▶ _Source passage_
#####

Marshall Plan Charities is working closely with the Ministry of Education, the village leadership of Afghanistan and the Afghanistan Embassy in Washington DC on plans for a school in the village for Khairabad. The new school will be constructed on the west side of Highway 1 in the Shawz Bazaar area. This location provides easy access and will provide educational services to 400 students from Khairabad who currently have limited to no educational opportunities. We will be updating you on the specifics of the clinic plans after the Marshall Plan Charities team returns from our site trip to Khairabad on August 5-13. We will be partnering with the Lamia Foundation to provide supplies and books to the school. In addition, we hope to use the school in the evening for adult education programs.
Marshall Plan Charities is working closely with thethe village leadership of Afghanistan on plans for a vocational center in the village for Khairabad.
The Vocational Training Center will be constructed in Khairabad. The facility will also be used as a community center for civic and educational activities.
We will be updating you on the specifics of the vocational center after the Marshall Plan Charities team returns from our site trip to Khairabad on August 5-13.
We are currently accepting proposals from NGOs on vocational center projects. All interested parties should email Executive Director, Sarah Lenti at email@example.com.
Marshall Plan Charities will be working closely with the village leadership of Afghanistan and other donors on water projects in the village of Khairabad. In Khairabad proper, ground water is clean, the water table is 30 meters below ground. A 4 km pipeline provides spring water, but additional drinking wells and deep irrigation wells are needed.

#####

▶ _Exercise data_
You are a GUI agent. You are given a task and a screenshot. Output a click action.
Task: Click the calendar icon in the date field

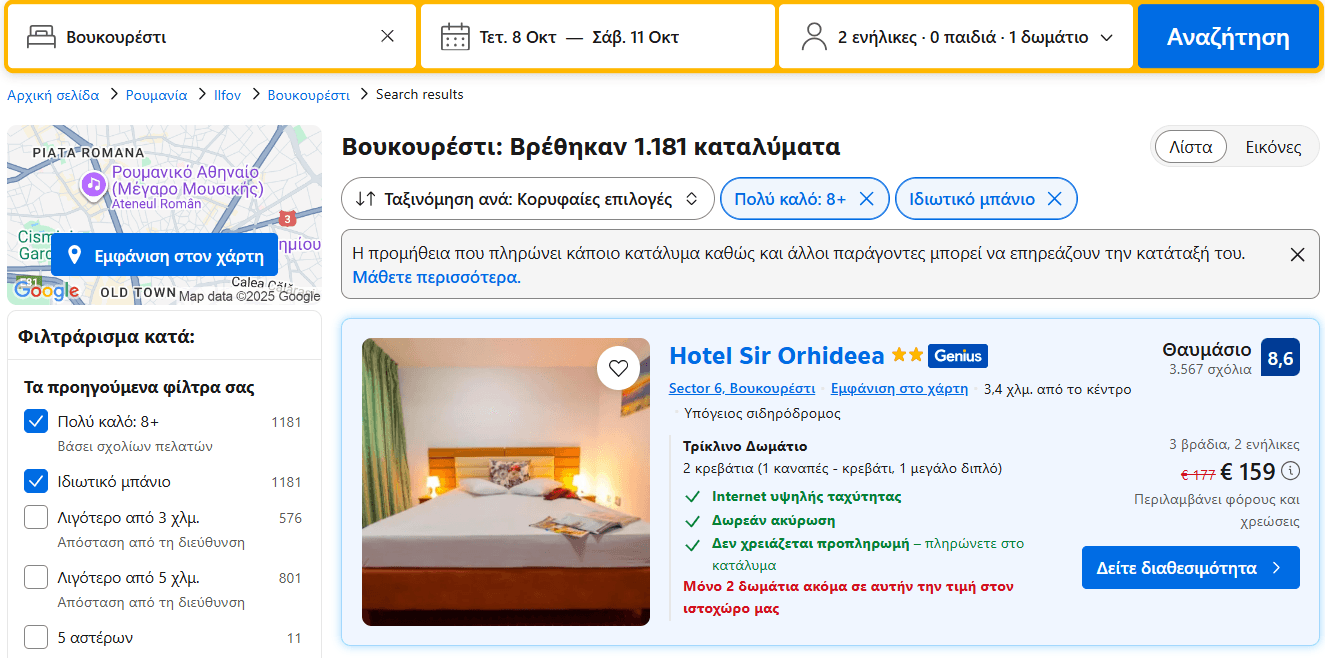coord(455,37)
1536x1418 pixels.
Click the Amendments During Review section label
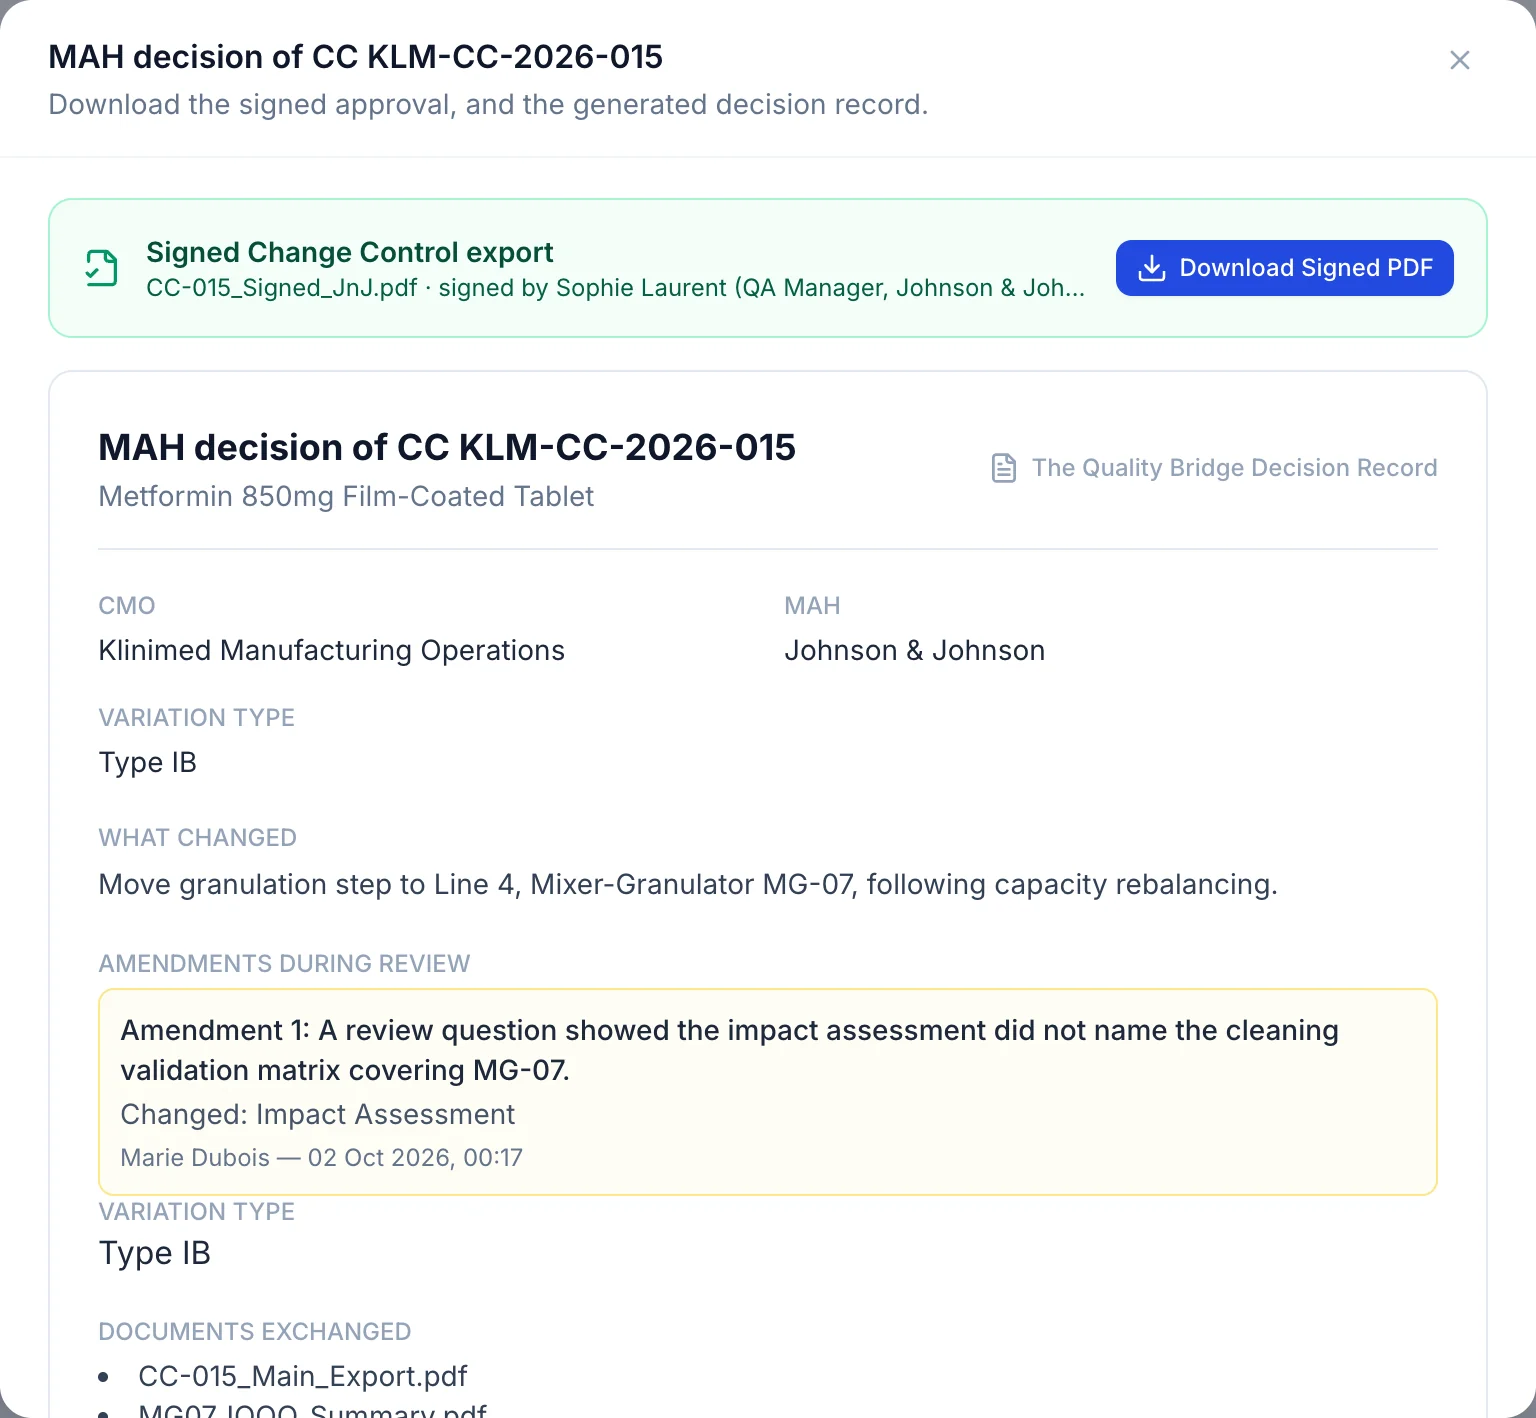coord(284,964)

#####

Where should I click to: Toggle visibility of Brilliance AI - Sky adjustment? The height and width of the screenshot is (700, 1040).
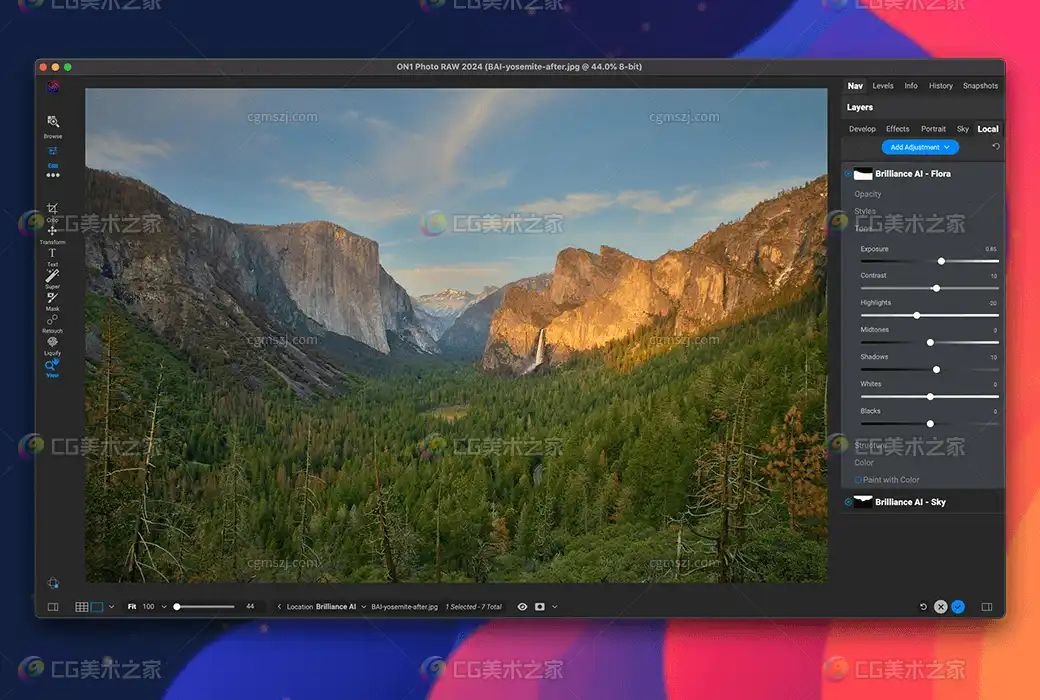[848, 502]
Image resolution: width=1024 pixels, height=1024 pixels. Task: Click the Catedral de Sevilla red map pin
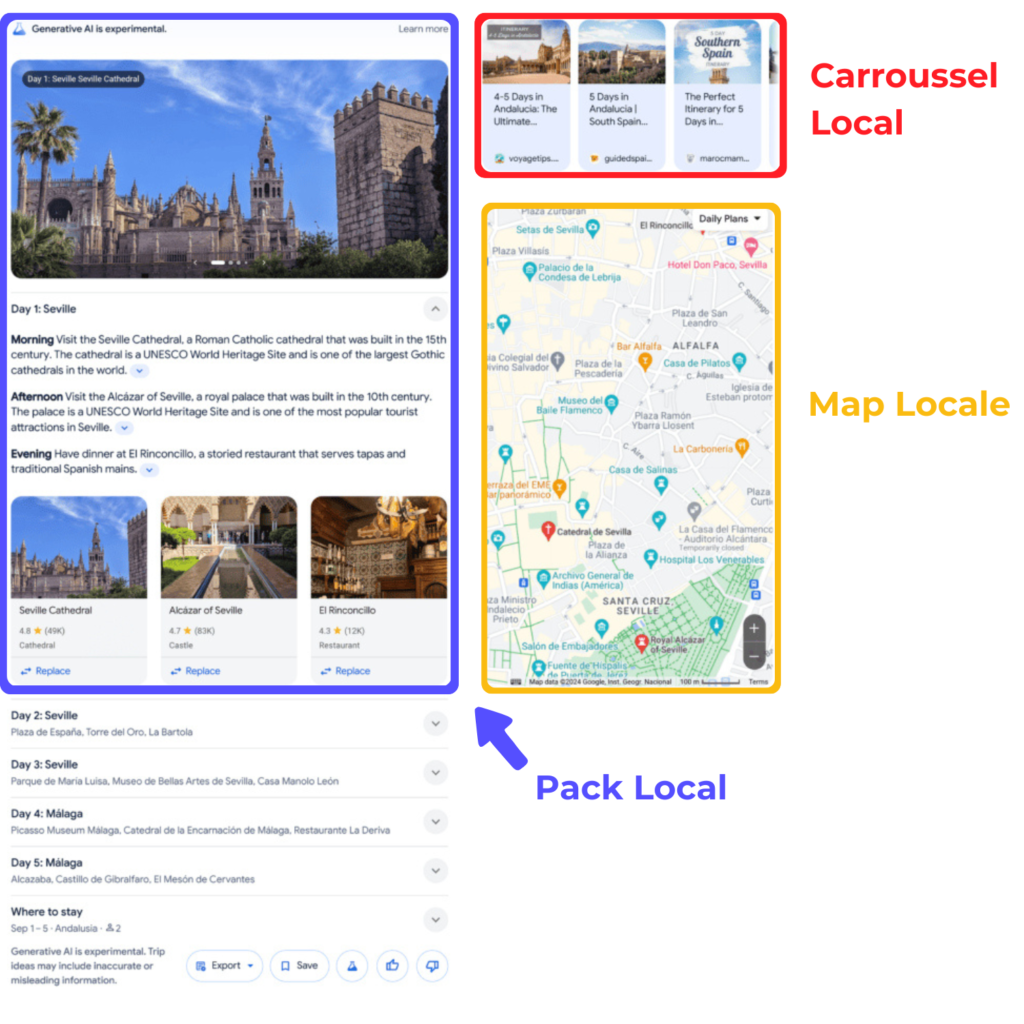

#####

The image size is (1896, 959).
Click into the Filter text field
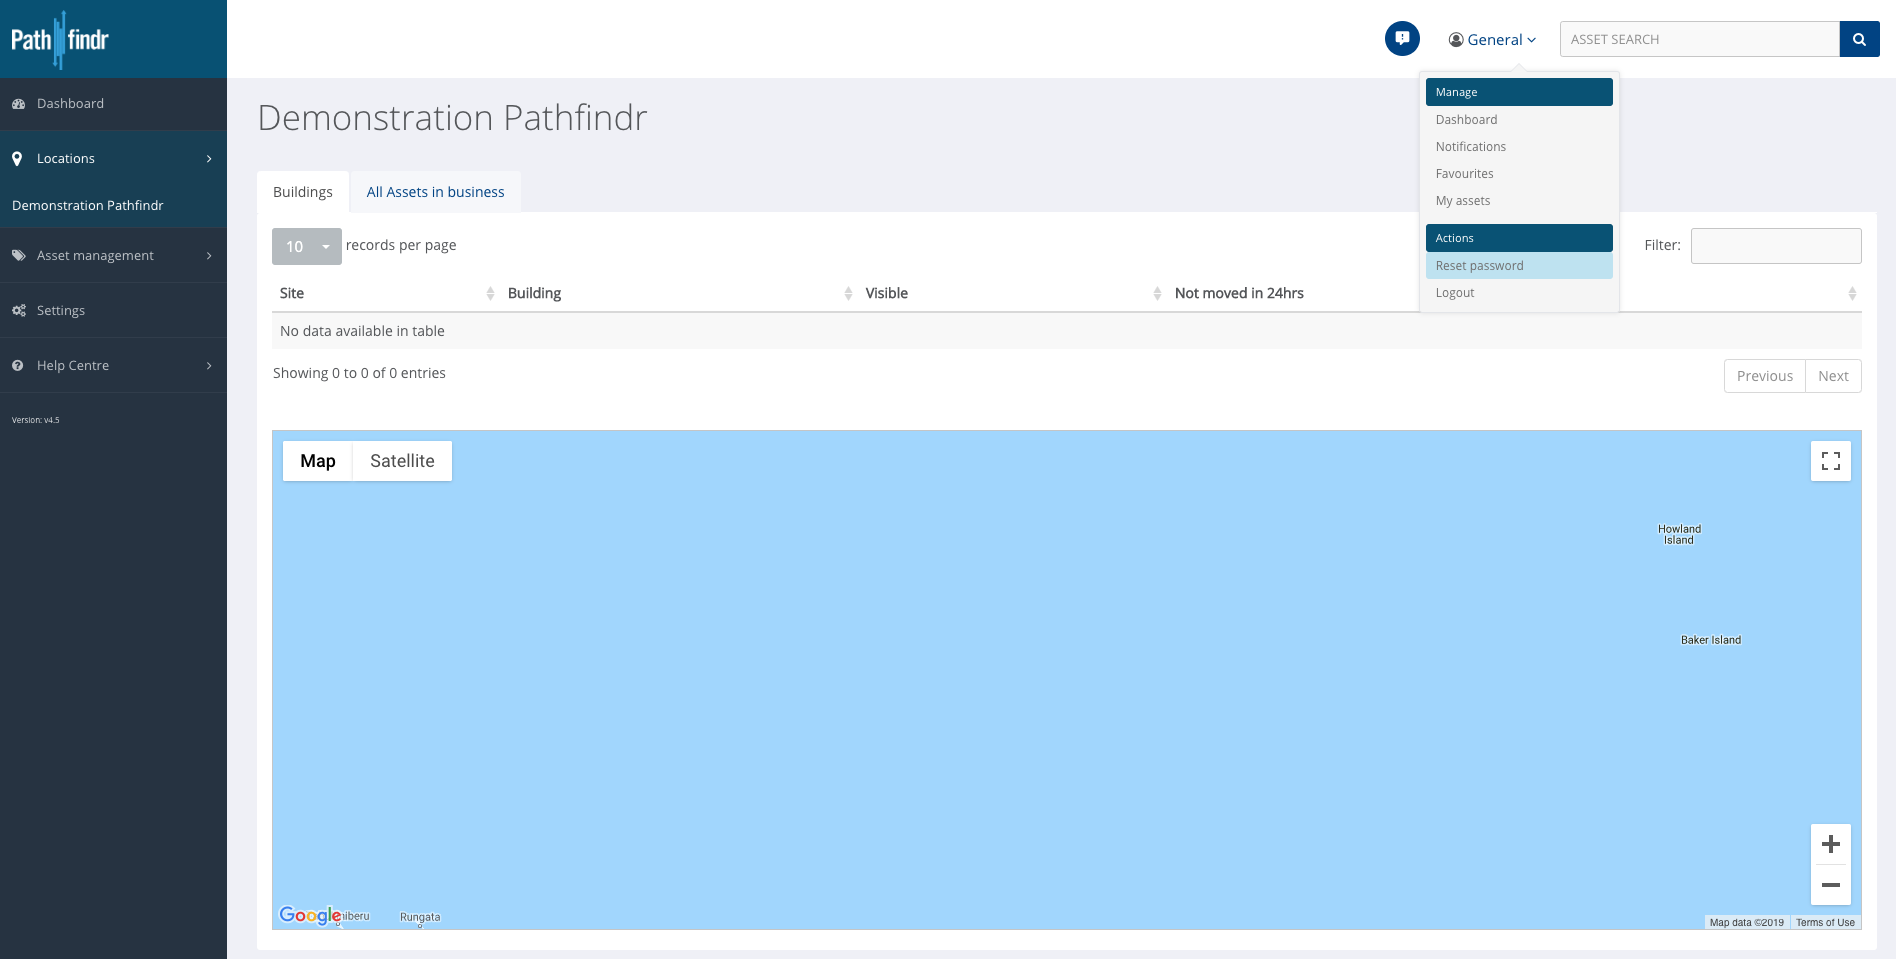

#####

▶ _Exercise directions_
Extend the passage on Marshall Plan Charities' work in Khairabad, beginning right after its final sentence about the drinking and irrigation wells.

▶ _Reply_
A drinking well will cost $2000-3000 to drill. We are looking at drilling 6-8 new wells to make clean, drinking water more accessible to a larger number of villagers in Khairabad and the surrounding area. We will update our well digging plan after our trip to Khairabad on August 5-13.
Marshall Plan Charities is working closely with the Ministry of Health, the village leadership of Afghanistan and the Afghanistan Embassy in Washington DC on plans for a basic-needs health care clinic in Khairabad. The clinic will service the medical needs of approximately 2500 women, children and men . Health concerns in Khairabad include tuberculosis, dysentery, malaria, and influenza. There are no midwives in Khairabad, but we intend to change that. Note that constructing a health clinic in the village of Khairabad is ideal as Khairabad is a central location, providing access to all villages in the Shouz area. We will be updating you on the specifics of the clinic plans after the Marshall Plan Charities team returns from our site trip to Khairabad on August 5-13.
We are partnering with International Medical Corps on medical and pharmaceutical supplies.
Marshall Plan Charities has partnered with NEI to address malnutrition in the village of Khairabad, especially among women and children in rural areas whose mortality rates are among the highest in the world. To defeat rampant malnutrition which is synonymous with protein deficiency, NEI identified protein-rich soybeans as a potential remedy in Afghanistan where soybeans were not cultivated before. Since 2003, NEI has been developing a self-sustainable soy industry through soybean production, processing, and soy food culture development in collaboration with farmers, private sector partners, and the Afghanistan Ministries of Agriculture, Public Health and Women’s Affairs.
This past March, NEI selected 450 farmers throughout the Shindand District in Herat Province. NEI educated farmers and villagers on the nutritional benefit of soybeans and how to cultivate soybeans. Thanks to the donation of Joanne Herring via Marshall Plan Charities, 4.5 tons of soybeans were distrubuted through the Shindand District (and Khairabad is one of the many villages in this district). The 4.5 tons of soybeans will be ready for Harvest this October.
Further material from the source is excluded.